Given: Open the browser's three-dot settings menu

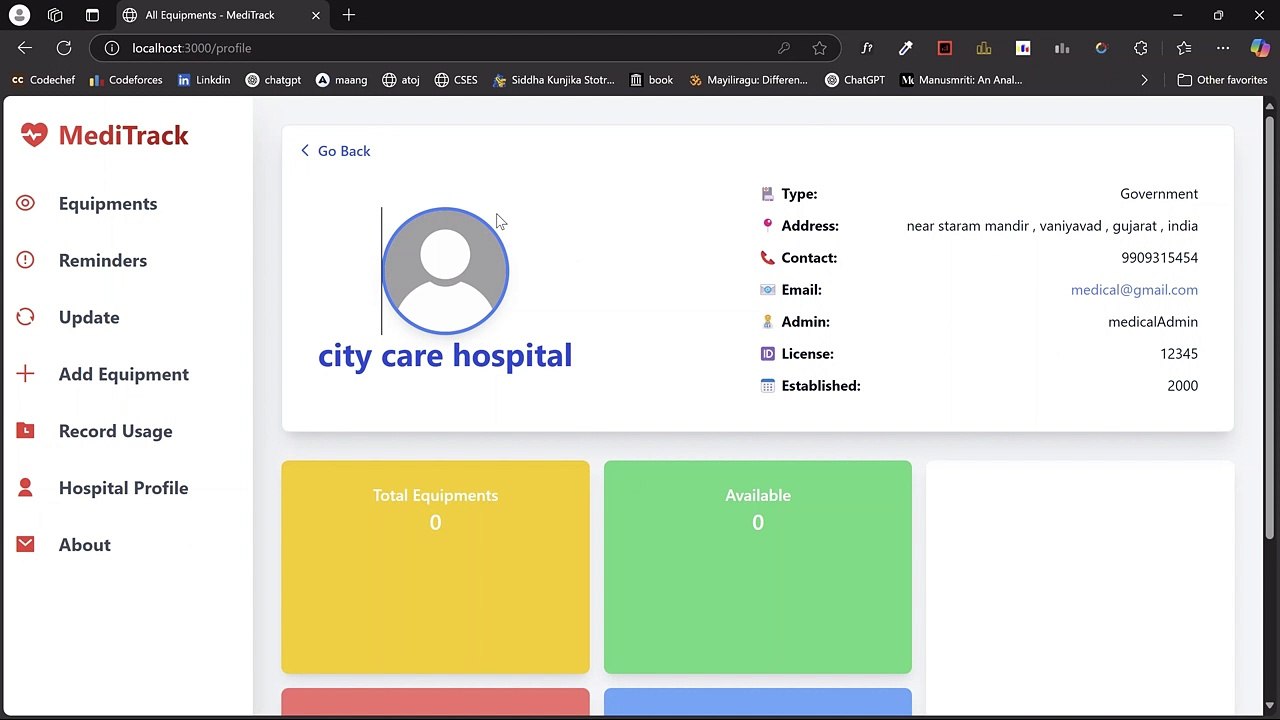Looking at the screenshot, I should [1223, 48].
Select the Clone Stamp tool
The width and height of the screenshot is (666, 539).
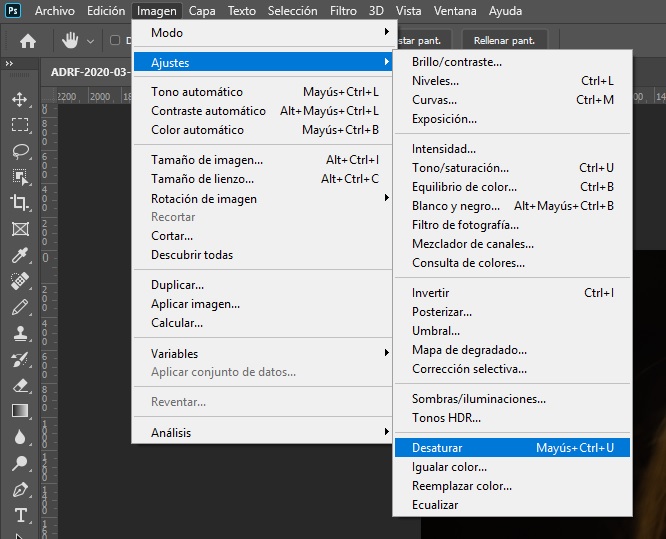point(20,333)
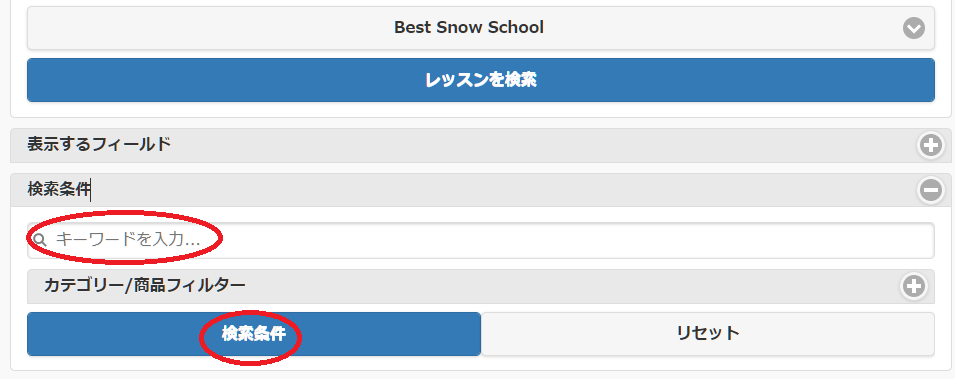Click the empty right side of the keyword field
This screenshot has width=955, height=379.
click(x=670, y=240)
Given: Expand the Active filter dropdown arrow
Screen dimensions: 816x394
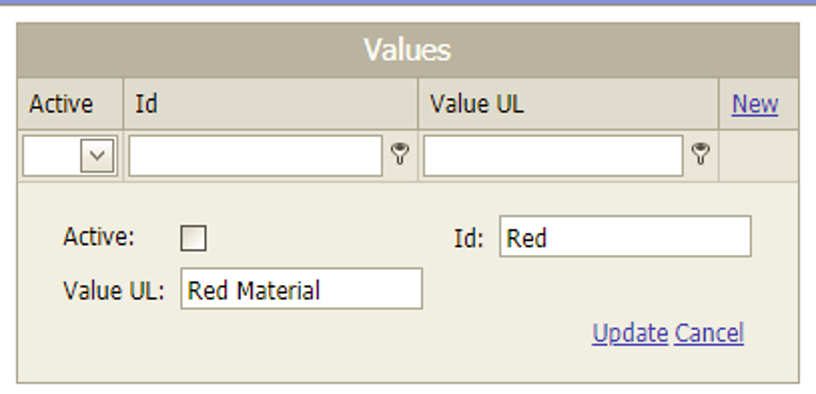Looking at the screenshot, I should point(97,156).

■ ■ ■ ■ ■

§ **PROBLEM REQUIREMENTS**:
Begin at the line containing "Given: Expand the" and transcribe exactly every line through the end of the records, both ends included, leaving the pictures out.

§ **REPLY**:
Given: Expand the Active filter dropdown arrow
Screen dimensions: 816x394
Looking at the screenshot, I should point(97,156).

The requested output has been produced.